▶ Entries pointing to words and elements
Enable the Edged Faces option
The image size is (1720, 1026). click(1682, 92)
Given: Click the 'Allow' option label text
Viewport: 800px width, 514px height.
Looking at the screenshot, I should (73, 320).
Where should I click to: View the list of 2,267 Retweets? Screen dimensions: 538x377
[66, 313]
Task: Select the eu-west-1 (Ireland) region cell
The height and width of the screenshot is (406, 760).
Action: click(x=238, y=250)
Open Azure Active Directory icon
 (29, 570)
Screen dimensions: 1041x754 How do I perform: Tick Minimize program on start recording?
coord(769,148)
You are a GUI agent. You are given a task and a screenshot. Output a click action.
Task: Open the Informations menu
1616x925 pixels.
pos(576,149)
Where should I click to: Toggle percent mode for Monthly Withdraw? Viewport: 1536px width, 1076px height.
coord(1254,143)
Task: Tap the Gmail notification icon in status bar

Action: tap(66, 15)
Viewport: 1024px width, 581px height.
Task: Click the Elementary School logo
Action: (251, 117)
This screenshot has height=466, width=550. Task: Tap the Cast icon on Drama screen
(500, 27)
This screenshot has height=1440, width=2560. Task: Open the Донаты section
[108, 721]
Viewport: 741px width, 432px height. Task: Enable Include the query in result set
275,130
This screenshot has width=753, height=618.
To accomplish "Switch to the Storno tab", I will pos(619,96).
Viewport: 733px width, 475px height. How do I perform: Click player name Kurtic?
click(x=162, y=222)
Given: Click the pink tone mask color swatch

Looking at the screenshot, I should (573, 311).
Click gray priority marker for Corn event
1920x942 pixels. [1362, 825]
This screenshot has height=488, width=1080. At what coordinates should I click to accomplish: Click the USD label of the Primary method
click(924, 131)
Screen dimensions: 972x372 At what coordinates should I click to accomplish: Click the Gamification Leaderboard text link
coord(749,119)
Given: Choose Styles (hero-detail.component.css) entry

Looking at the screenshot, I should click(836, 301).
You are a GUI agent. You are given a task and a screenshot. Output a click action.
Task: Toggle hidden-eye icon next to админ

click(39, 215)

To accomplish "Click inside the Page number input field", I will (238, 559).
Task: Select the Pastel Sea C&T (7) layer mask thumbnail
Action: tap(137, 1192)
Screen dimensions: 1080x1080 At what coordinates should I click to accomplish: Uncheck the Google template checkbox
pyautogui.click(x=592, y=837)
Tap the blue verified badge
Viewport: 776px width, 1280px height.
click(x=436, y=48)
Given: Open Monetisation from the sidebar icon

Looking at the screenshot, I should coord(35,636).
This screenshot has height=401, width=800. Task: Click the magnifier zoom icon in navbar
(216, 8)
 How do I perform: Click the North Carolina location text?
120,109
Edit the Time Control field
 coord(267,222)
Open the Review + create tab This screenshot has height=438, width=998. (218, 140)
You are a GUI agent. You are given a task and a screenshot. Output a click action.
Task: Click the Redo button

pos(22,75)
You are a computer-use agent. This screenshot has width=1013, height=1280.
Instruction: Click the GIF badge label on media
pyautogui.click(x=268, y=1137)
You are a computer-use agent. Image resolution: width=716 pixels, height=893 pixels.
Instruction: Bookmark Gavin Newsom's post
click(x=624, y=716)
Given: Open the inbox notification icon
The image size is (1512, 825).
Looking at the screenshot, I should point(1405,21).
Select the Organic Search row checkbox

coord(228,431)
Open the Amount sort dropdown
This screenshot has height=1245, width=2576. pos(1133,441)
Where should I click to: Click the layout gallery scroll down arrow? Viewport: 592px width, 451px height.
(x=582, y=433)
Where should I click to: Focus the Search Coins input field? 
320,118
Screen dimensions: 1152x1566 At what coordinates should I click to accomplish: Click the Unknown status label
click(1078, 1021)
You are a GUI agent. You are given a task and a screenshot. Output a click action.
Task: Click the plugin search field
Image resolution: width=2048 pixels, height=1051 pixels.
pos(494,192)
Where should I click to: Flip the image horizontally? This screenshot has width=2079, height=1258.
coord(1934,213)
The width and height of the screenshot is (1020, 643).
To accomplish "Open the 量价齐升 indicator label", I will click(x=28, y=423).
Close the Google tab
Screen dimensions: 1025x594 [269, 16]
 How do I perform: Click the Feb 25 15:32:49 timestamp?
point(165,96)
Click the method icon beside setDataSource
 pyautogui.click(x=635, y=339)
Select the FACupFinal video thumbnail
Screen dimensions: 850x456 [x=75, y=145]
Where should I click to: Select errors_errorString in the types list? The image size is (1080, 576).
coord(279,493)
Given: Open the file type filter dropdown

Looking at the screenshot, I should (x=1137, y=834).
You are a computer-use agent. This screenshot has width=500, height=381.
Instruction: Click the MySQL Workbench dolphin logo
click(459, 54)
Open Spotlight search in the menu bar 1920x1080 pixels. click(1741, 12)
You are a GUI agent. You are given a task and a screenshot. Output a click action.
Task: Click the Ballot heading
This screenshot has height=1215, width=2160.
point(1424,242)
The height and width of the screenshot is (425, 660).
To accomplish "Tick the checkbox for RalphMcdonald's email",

▶ Work instructions
Recast all of the material above as a numbered list with one entry per line, leaving out the blank lines.

▶ Final answer
1. Enable the Edged Faces option
2. The image size is (1720, 1026). click(1682, 92)
3. Given: Click the 'Allow' option label text
4. Viewport: 800px width, 514px height.
5. Looking at the screenshot, I should (73, 320).
6. Where should I click to: View the list of 2,267 Retweets? Screen dimensions: 538x377
7. [66, 313]
8. Task: Select the eu-west-1 (Ireland) region cell
9. The height and width of the screenshot is (406, 760).
10. Action: click(x=238, y=250)
11. Open Azure Active Directory icon
12.  (29, 570)
13. Screen dimensions: 1041x754 How do I perform: Tick Minimize program on start recording?
14. coord(769,148)
15. You are a GUI agent. You are given a task and a screenshot. Output a click action.
16. Task: Open the Informations menu
17. 1616x925 pixels.
18. pos(576,149)
19. Where should I click to: Toggle percent mode for Monthly Withdraw? Viewport: 1536px width, 1076px height.
20. coord(1254,143)
21. Task: Tap the Gmail notification icon in status bar
22. Action: tap(66, 15)
23. Viewport: 1024px width, 581px height.
24. Task: Click the Elementary School logo
25. Action: (251, 117)
26. This screenshot has height=466, width=550. Task: Tap the Cast icon on Drama screen
27. (500, 27)
28. This screenshot has height=1440, width=2560. Task: Open the Донаты section
29. [108, 721]
30. Viewport: 741px width, 432px height. Task: Enable Include the query in result set
31. 275,130
32. This screenshot has width=753, height=618.
33. To accomplish "Switch to the Storno tab", I will pos(619,96).
34. Viewport: 733px width, 475px height. How do I perform: Click player name Kurtic?
35. click(x=162, y=222)
36. Given: Click the pink tone mask color swatch
37. Looking at the screenshot, I should (573, 311).
38. Click gray priority marker for Corn event
39. 1920x942 pixels. [1362, 825]
40. This screenshot has height=488, width=1080. At what coordinates should I click to accomplish: Click the USD label of the Primary method
41. click(924, 131)
42. Screen dimensions: 972x372 At what coordinates should I click to accomplish: Click the Gamification Leaderboard text link
43. coord(749,119)
44. Given: Choose Styles (hero-detail.component.css) entry
45. Looking at the screenshot, I should click(836, 301).
46. You are a GUI agent. You are given a task and a screenshot. Output a click action.
47. Task: Toggle hidden-eye icon next to админ
48. click(39, 215)
49. To accomplish "Click inside the Page number input field", I will (238, 559).
50. Task: Select the Pastel Sea C&T (7) layer mask thumbnail
51. Action: tap(137, 1192)
52. Screen dimensions: 1080x1080 At what coordinates should I click to accomplish: Uncheck the Google template checkbox
53. pyautogui.click(x=592, y=837)
54. Tap the blue verified badge
55. Viewport: 776px width, 1280px height.
56. click(x=436, y=48)
57. Given: Open Monetisation from the sidebar icon
58. Looking at the screenshot, I should coord(35,636).
59. This screenshot has height=401, width=800. Task: Click the magnifier zoom icon in navbar
60. (216, 8)
61.  How do I perform: Click the North Carolina location text?
62. 120,109
63. Edit the Time Control field
64.  coord(267,222)
65. Open the Review + create tab This screenshot has height=438, width=998. (218, 140)
66. You are a GUI agent. You are given a task and a screenshot. Output a click action.
67. Task: Click the Redo button
68. pos(22,75)
69. You are a computer-use agent. This screenshot has width=1013, height=1280.
70. Instruction: Click the GIF badge label on media
71. pyautogui.click(x=268, y=1137)
72. You are a computer-use agent. Image resolution: width=716 pixels, height=893 pixels.
73. Instruction: Bookmark Gavin Newsom's post
74. click(x=624, y=716)
75. Given: Open the inbox notification icon
76. The image size is (1512, 825).
77. Looking at the screenshot, I should point(1405,21).
78. Select the Organic Search row checkbox
79. coord(228,431)
80. Open the Amount sort dropdown
81. This screenshot has height=1245, width=2576. pos(1133,441)
82. Where should I click to: Click the layout gallery scroll down arrow? Viewport: 592px width, 451px height.
83. (x=582, y=433)
84. Where should I click to: Focus the Search Coins input field? 
85. 320,118
86. Screen dimensions: 1152x1566 At what coordinates should I click to accomplish: Click the Unknown status label
87. click(1078, 1021)
88. You are a GUI agent. You are given a task and a screenshot. Output a click action.
89. Task: Click the plugin search field
90. Image resolution: width=2048 pixels, height=1051 pixels.
91. pos(494,192)
92. Where should I click to: Flip the image horizontally? This screenshot has width=2079, height=1258.
93. coord(1934,213)
94. The width and height of the screenshot is (1020, 643).
95. To accomplish "Open the 量价齐升 indicator label", I will click(x=28, y=423).
96. Close the Google tab
97. Screen dimensions: 1025x594 [269, 16]
98.  How do I perform: Click the Feb 25 15:32:49 timestamp?
99. point(165,96)
100. Click the method icon beside setDataSource
101.  pyautogui.click(x=635, y=339)
102. Select the FACupFinal video thumbnail
103. Screen dimensions: 850x456 [x=75, y=145]
104. Where should I click to: Select errors_errorString in the types list? The image size is (1080, 576).
105. coord(279,493)
106. Given: Open the file type filter dropdown
107. Looking at the screenshot, I should (x=1137, y=834).
108. You are a computer-use agent. This screenshot has width=500, height=381.
109. Instruction: Click the MySQL Workbench dolphin logo
110. click(459, 54)
111. Open Spotlight search in the menu bar 1920x1080 pixels. click(1741, 12)
112. You are a GUI agent. You are given a task and a screenshot. Output a click action.
113. Task: Click the Ballot heading
114. This screenshot has height=1215, width=2160.
115. point(1424,242)
116. The height and width of the screenshot is (425, 660).
117. To accomplish "Tick the checkbox for RalphMcdonald's email",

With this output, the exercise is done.